Lagos. It is push and pull, full of life, hair raising and frustrating, demanding and stands to attention for no one. Loud laughs from people just getting the hell on against all odds. It is moments of quiet amid hours of chaos. It is frenetic and you have to run almost a thousand miles to keep up or you get left behind. Lagos will test you in ways life shouldn’t but you’ll be better for it. It is nights of fun, days of chill vibes and good times. It is everything wrapped in one.
The Ìrìn Journal- Lagos issue gives you a taste of Lagos life in a way I have always wanted to see Lagos portrayed. We are more than the push and pull of everyday life, we are a people of history whose families were sold off to slavery, a people with traditions that stayed closed to us as our ancestors traversed the seas with memories of home for company. We are a city of weekends at the beach, agègè bread and ewa aganyin for breakfast, akara and ogi on the weekends and talking over each other with belly laughs even though we have spent the last three days without electricity. I say this about a few places but there really is no where on earth like Lagos. Eko for show. From the Island to the mainland one city and two realities like the gap between the rich and the poor.
The story of the slaves who took Akara to Brazil; acarajè reminds me of growing up as child, I hated and still hate akara by the way, I am an eternal sweet tooth so I prefer her sweeter cousin, puff-puff. But my mom would make akara for us on Saturday mornings to eat with ogi as we went about our chores. Our house was often an open house so our friends were in and out, gathered round the table eating and sharing stories. We did not know how good we had it with the small luxuries in a world of very little to nothing.
It tells you the story of owambe parties that blocked whole streets on Saturdays and our parents dressed in their very finest as musicians like King Sunny Ade performed on stage for them. The gëlë wars outdoing each other and shoes and bag was to match- Lagos parties are not for the timid, you show up and show all the way out.
From sinking cities to slave buildings that keep our history alive, Takwa bay beach, the celestial religion and what religion means for a people. I particularly love the format of interview with Abba T Makama the filmmaker.
A personal favourite for me was seeing Bank Olemoh present here! OMG! My primary school was close to the buka and I was that child who used her pocket money to buy food from here instead of the packed lunch my mother made for me, that child who would keep her siblings waiting because she is eating designer rice after school and wouldn’t mind the trouble it would often get me into. So to see this childhood memory of mine in the pages of this magazine brought back so many memories of growing up in Surulere – Mainland forever!

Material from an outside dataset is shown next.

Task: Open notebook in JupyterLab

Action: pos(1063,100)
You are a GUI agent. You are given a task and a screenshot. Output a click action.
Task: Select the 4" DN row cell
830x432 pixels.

Add Irin to your roaster, its images are divine, I especially am enthralled with the flatness of the matte that does not render the images any less crisp than you would in a traditional glossy, rather this brings an extra charm to the images. The content… the content! Every story is a connection to something, every image captures life, you can feel the pulse of the city in the words used to describe it. This is a cultural journey that brings the sights and sounds of Lagos alive, the gives you both sides of the stories as much as it possibly can and invites you on a sensory journey where you need ALL your senses about you for it to even begin to make sense.